#### [Provided passage]

○ ○ ○ ○ ○ ○ ○

The UK is the world leader in government-funded CCTV camera installations. They have 4 million cameras countrywide, with 1 million in London alone. A recent report from their Metropolitan Police department admitted that the ratio of cameras to arrests was 1000 to 1. For every 1000 cameras the police installs they make a single arrest. For a system whose installation cost 500 million British pounds over 10 years, this news is pretty disappointing. Even more interesting was the revelation that even when people are caught committing crimes on camera, the video evidence does not necessarily translate into arrests; only half of the footage turns out to be of suitable quality to convict in court. And these results are from a system where the footage is analyzed by actual people. (BBC)
A 2005 US government report exploring the effectiveness of facial recognition compared to fingerprints found that recognition systems had error rates as high as 50% in poor lighting conditions. New 3-D camera recognition systems seem to promise lower error rates, but implementation of these systems requires expensive specialized technology and willing subjects, making it feasible only for controlled environments such as entry to a secure office, rather than general street surveillance.
Video recognition works poorly under the best of circumstances, but with the kind of degraded data that real surveillance cameras produce – low resolution, side views of faces, patches of shadow and over-exposure – any accurate recognition would be nothing short of amazing. Furthermore, the people operating the recognition systems never talk to the people who make them. Even if the engineer of a given software system understands some of the inductive bias it contains, what is the likelihood that the police officer manning the computer that runs that software will? While the subjectivity of these systems may be evident at the level of design, the end user’s impression of software is usually a system that is objective and reliable, more so than a human would be. Technology companies and research institutes love to proclaim that their algorithm is better at identifying a face than a human being, and readers, both technologists and lay-people alike, love to believe it. (Williams)
Ultimately, the invisible effect of visibly installing thousands of new cameras will be that systems not nearly robust enough for the job will be rolled out and used for recognition and tracking by people who have no deep understanding of how the technology works.

○ ○ ○ ○ ○ ○ ○

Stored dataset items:
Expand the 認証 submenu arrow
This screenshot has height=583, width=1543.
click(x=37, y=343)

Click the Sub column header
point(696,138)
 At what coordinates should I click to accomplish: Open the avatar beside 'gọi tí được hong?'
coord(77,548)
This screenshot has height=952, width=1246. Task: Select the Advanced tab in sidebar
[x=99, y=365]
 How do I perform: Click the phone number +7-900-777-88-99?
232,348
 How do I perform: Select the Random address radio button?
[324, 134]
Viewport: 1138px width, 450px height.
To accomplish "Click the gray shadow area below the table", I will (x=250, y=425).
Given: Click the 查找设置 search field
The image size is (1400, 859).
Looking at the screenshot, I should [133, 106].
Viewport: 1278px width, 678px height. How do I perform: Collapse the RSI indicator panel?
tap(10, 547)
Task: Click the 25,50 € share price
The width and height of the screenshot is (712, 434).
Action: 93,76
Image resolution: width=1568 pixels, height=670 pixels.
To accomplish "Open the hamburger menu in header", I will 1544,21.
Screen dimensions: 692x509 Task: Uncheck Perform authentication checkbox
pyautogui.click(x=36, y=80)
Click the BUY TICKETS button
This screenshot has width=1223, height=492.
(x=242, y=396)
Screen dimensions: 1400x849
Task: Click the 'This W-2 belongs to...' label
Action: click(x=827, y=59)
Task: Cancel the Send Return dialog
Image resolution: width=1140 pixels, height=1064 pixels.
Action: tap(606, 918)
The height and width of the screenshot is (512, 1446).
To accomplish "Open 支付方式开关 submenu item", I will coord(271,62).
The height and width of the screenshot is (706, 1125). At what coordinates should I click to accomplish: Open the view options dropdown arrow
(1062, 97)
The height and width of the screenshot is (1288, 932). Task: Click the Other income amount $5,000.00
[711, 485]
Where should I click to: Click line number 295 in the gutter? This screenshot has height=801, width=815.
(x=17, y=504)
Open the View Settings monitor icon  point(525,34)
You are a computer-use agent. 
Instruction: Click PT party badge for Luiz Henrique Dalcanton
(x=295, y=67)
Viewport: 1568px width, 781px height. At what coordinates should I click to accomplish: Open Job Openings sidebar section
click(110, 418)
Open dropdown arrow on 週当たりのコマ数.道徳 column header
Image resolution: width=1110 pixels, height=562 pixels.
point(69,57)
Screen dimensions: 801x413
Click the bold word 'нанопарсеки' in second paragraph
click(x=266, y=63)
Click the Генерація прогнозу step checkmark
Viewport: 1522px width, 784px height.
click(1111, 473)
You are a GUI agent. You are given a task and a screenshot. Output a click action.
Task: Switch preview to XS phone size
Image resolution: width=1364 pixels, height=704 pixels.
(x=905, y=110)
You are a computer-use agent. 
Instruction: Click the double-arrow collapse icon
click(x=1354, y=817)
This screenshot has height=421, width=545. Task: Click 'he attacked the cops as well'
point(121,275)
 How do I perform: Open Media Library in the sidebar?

○ ○ ○ ○ ○ ○ ○

#### [The exercise]
Can you repeat, word for word, everything in the CCTV surveillance text from "The UK is the" down to "actual people. (BBC)"? The data above has no connection to the CCTV surveillance text.

#### [Reply]
The UK is the world leader in government-funded CCTV camera installations. They have 4 million cameras countrywide, with 1 million in London alone. A recent report from their Metropolitan Police department admitted that the ratio of cameras to arrests was 1000 to 1. For every 1000 cameras the police installs they make a single arrest. For a system whose installation cost 500 million British pounds over 10 years, this news is pretty disappointing. Even more interesting was the revelation that even when people are caught committing crimes on camera, the video evidence does not necessarily translate into arrests; only half of the footage turns out to be of suitable quality to convict in court. And these results are from a system where the footage is analyzed by actual people. (BBC)